The project is still in a prototyping stage. It works, but he likens the fan throttling to the sound of a car engine constantly revving. Future plans include smoothing out the fan speed corrections and scaling down the size of the hardware used in the system. We’d suggest doing away with three of the displays and adding a button that lets you select which set of sensor data you’d like to display.
[Quinn] over at BlondiHacks is admittedly pretty absent-minded when it comes to household chores such as emptying the dishwasher. She often can’t remember if the dishes are dirty or ready to be put away, so she decided it was time to devise a mechanism that would help keep her on task. She originally considered a double-sided sign that said “Clean” on one side, “Dirty” on the other, but she chose the fun option and decided to over-engineer the problem instead.
She ultimately focused on two conditions that she needed to monitor: when the dishwasher had been run, and when the dishes have been emptied. To tackle the first condition, she used a thermistor to detect when the door of the dishwasher got hot from the wash cycle. The second wasn’t quite as easy, since she often peeks into the dishwasher to grab a clean dish when needed, unloading the rest later. She eventually settled on using a tilt switch to monitor the angle of the door, assuming that the dishes have been removed if the door was open for over a minute.

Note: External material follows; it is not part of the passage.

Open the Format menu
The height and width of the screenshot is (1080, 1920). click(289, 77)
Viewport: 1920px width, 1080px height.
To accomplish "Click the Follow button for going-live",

[Quinn] reports that her Dish-o-Tron 6000 works well, and she had a good time building it. Sure the whole thing is kind of overkill, but where’s the fun in moderation?
Using an electric skillet to reflow surface mount circuit boards is a popular alternate use for those kitchen appliances. The real trick is monitoring and controlling the temperature. [Mechatronics Guy] built his own skillet temperature controller using a thermistor, a solid state relay, and an Arduino.
He was inspired by [Ladyada’s] work which used a servo to adjust the temperature dial on the skillet’s power supply. This started by attaching the thermistor to the bottom of the skillet using JB weld. since this area will be heating up he also attached a terminal block for connecting the feed wires as the heat would melt any solder joints. Those wires travel back to a control box housing the Arduino and solid state relay. To gain finer control over the heating element the relay is switched on and off, resulting in low-frequency Pulse Width Modulation, which should help maintain a consistent temperature better than just turning the temperature dial on the cord.
Pair this up with the vacuum tweezers hack and you’re on your way to a surface mount assembly line. If you want to see this process in action check out this post. It goes from stenciling, to populating, to reflowing in a toaster oven.
Reader [Will R] sent in a thermostat mod for his brew fridge. His friends had found a perfectly fine bar refrigerator and wanted to repurpose it for brewing beer. A previous batch of microbrew had been mangled by the Australian heat so they wanted something that could maintain the perfect temperature. The fridge’s built-in thermostat wouldn’t rise above 5 degrees so they had to build their own. [Will] used a 10K NTC thermistor to measure the temperature. It’s connected to an ATtiny25 microcontroller that does the comparison and determines whether to turn on the compressor. He referenced SparkFun’s relay tutorial for the switching side. Although he didn’t etch a board for this project, the design file is included along with all the code on the project site.